Prepare another instance

docker run --rm --name dfly2 -d -p 16379:6379  --ulimit memlock=-1 docker.dragonflydb.io/dragonflydb/dragonfly:v1.28.0 --cache_mode=true --maxmemory=6g --dbfilename=

Start load using memtier

docker run --rm -d -v /$(pwd):/home redislabs/memtier_benchmark -s 172.17.0.1 -p 26379 --data-size=256  --command="MGET __key__ __key__ __key__ __key__ __key__" --command-ratio=5 --command="SET __key__ __data__" --test-time=60 --rate-limiting=150 --json-out-file=/home/memtier_out.json

wait ~ 10 seconds so that we can see some difference before & during full sync
Then join the replica to force the full sync

redis-cli -h 172.17.0.1 -p 16379 replicaof 172.17.0.1 26379

wait until the load completes, process the json output.

Results

We can clearly see the drop in throughput and spikes in response time during full sync in v1.28.0. No such drop in v1.18.1, but also the full sync period is longer.

Interestingly, we try keeping the load to 30K RPS but varying the MGET/SET ratio, and the effect is more pronounced with the amount of SET requests.

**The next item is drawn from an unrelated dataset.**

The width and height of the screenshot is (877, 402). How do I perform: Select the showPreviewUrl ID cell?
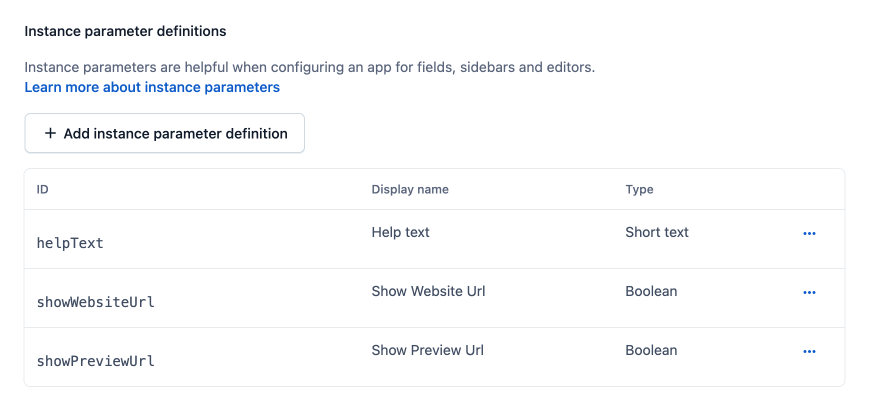point(95,361)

At 100% MGET there is no issue.

v1.28.0, 5 MGET:1 SET

v1.28.0, 100% MGET

v1.18.1, 5 MGET:1 SET

Mar 25 '25 11:03 arkorwan

thanks - we will follow up on this! so with SETs only it will have the biggest drop, right?

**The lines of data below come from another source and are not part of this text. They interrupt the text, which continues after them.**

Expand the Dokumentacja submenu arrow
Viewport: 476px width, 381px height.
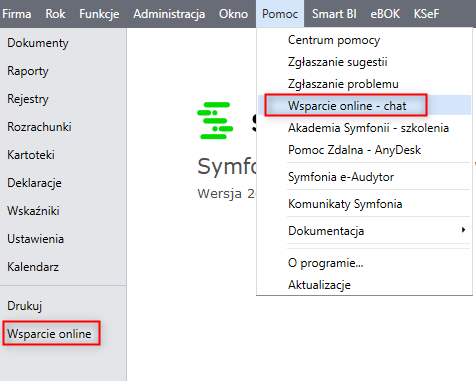pyautogui.click(x=463, y=230)
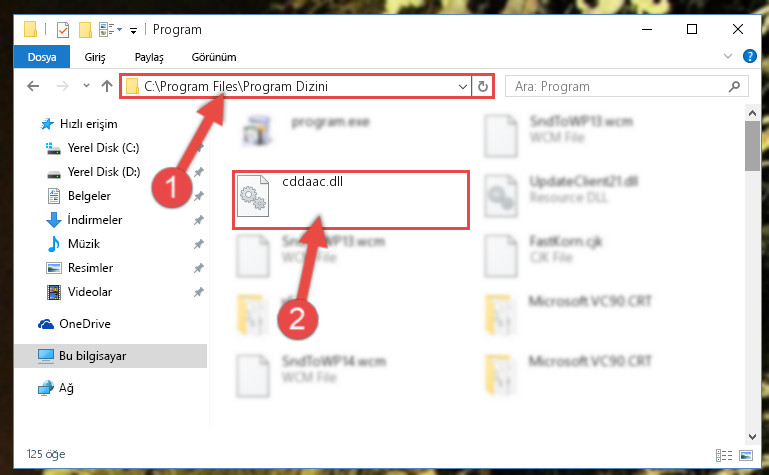Click the Properties checkmark quick access icon
This screenshot has height=475, width=769.
[63, 30]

can you please repeat the SETs benchmark but with differrent key space? i.e. --key-prefix=foo so it won't go over the existing keys? would you still experience the drop?

Mar 25 '25 12:03 romange

--key-prefix=foo does not make any difference.

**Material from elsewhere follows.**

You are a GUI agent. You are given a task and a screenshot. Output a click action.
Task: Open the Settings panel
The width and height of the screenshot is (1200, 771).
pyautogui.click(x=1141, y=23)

Yes the drop is steeper with more SETs. I tried with 10% MGET + 90% SET and throughput dropped from 30K to around 2500.

Mar 28 '25 03:03 arkorwan

i reproduced it using the following sequence:

run both binaries locally ./dragonfly --proactor_threads=4 --dbfilename= with replica on port 6380
on master: select 1 and then debug populate 8000000 key 800
run local monitoring to track the master metrics (see the comment below)
run memtier_benchmark --ratio 1:0 -d 256 --test-time=300 --distinct-client-seed --key-maximum=2000000 -c 10 -t 2 to load master with write traffic
see the graphs stabilise (on my machine it's around 230K rps)
run replicaof localhost 6379 on replica
see the drop on QPS graph. after the few seconds the drop disappears

Note : I had to fix our monitoring dashboard and replace rate with irate otherwise I could not see the drop. maybe this is the reason we did not catch it earlier 🤦🏼 I will send a PR to fix it.

Another note: I run select 1 before populate, therefore the memtier traffic does not pushes existing values and is not bottlenecked on serialisation. it is quite possible that we have the same effect here as with flush slots and we have bad scheduling that penalises commands. But then why it happens only for SETs? Will continue looking next week

Apr 03 '25 15:04 romange

same view but with rate 🤦🏼

Apr 03 '25 15:04 romange

@arkorwan can you please check if running dragonfly with --compression_mode=0 improves the situation on your side?

Apr 09 '25 12:04 romange

@romange It's not that clear cut but it seems to have some positive impact. I tried running my first test scenario (v1.28.0, 5 MGET:1 SET) twice for each compression mode.